Senate hopeful Daniel B. Winslow, working to differentiate himself from his two Republican primary rivals, filed a request with the Federal Election Commission on Friday seeking guidance on how to categorize contributions from legally married same-sex couples.
Under current FEC guidelines, each person can contribute a maximum of $2,600 of their own money to a candidate for the primary election. But a married couple, drawing on a joint account, can contribute up to $5,200 for the primary, regardless of whether it’s earned by one or both spouses.
“The FEC said a long time ago, if the check comes on a joint account from spouses, we’re not going to look to see where it’s coming from one of them or both of them—we’re going to presume it’s shared between them,” explained Trevor Potter, a former FEC chairman.
Winslow, through attorneys working on his behalf, asked the Commission to determine whether that rule applies to same-sex couples too. The federal Defense of Marriage Act defines a spouse as being only of the opposite sex.
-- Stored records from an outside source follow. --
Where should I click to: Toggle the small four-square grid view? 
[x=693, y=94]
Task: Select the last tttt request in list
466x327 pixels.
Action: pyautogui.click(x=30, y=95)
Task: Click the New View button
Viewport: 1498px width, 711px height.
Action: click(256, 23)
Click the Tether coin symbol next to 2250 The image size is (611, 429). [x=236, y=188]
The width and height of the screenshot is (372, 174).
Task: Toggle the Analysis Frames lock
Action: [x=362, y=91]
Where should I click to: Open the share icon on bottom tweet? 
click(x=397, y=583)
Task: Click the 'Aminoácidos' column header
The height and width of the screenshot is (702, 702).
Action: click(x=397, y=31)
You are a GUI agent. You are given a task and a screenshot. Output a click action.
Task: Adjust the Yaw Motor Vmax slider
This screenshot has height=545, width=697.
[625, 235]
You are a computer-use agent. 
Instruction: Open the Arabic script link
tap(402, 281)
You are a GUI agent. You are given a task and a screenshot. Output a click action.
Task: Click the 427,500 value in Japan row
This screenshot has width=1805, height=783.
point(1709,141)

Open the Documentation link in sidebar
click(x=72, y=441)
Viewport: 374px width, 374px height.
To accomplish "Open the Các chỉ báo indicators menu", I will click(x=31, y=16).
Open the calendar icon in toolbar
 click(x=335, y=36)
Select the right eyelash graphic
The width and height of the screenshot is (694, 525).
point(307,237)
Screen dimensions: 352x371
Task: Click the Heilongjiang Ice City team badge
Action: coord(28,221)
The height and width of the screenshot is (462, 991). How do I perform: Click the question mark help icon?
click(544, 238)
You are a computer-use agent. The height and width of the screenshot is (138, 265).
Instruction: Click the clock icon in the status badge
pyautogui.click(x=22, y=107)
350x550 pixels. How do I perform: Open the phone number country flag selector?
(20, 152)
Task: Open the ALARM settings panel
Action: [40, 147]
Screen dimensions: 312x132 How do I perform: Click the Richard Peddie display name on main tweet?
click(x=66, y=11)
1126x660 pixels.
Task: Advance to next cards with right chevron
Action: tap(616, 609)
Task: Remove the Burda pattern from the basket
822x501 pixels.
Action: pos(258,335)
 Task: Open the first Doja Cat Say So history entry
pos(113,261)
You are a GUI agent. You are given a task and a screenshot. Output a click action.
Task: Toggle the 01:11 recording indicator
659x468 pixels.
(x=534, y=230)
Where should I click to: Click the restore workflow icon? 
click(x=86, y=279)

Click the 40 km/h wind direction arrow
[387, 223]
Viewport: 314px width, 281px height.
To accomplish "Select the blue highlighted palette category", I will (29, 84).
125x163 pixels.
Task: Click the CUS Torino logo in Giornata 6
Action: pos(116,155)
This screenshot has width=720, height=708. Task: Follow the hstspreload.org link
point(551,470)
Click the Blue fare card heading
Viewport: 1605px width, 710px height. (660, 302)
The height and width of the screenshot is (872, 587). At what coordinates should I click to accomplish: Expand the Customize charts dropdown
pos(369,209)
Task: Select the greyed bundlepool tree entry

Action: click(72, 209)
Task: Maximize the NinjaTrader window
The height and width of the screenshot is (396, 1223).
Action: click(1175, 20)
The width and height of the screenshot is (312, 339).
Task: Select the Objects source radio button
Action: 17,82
But Winslow, citing Massachusetts state law, encouraged the FEC to allow legally married same-sex couples to be recognized the same as opposite-sex couples for the purpose of their joint contributions.
“What’s a spouse?” said Craig Engle, one of the attorneys who wrote to the FEC on behalf of Winslow. “Massachusetts law says one thing and DOMA says another. The FEC is going to have to pick.”
Winslow, a state Representative and former judge, faces off against former Navy pilot Gabriel E. Gomez and former U.S. Attorney Michael J. Sullivan in the April 30 GOP Senate primary.
While Winslow’s move could have short-term political ramifications, it may also have a long-term impact on FEC rules.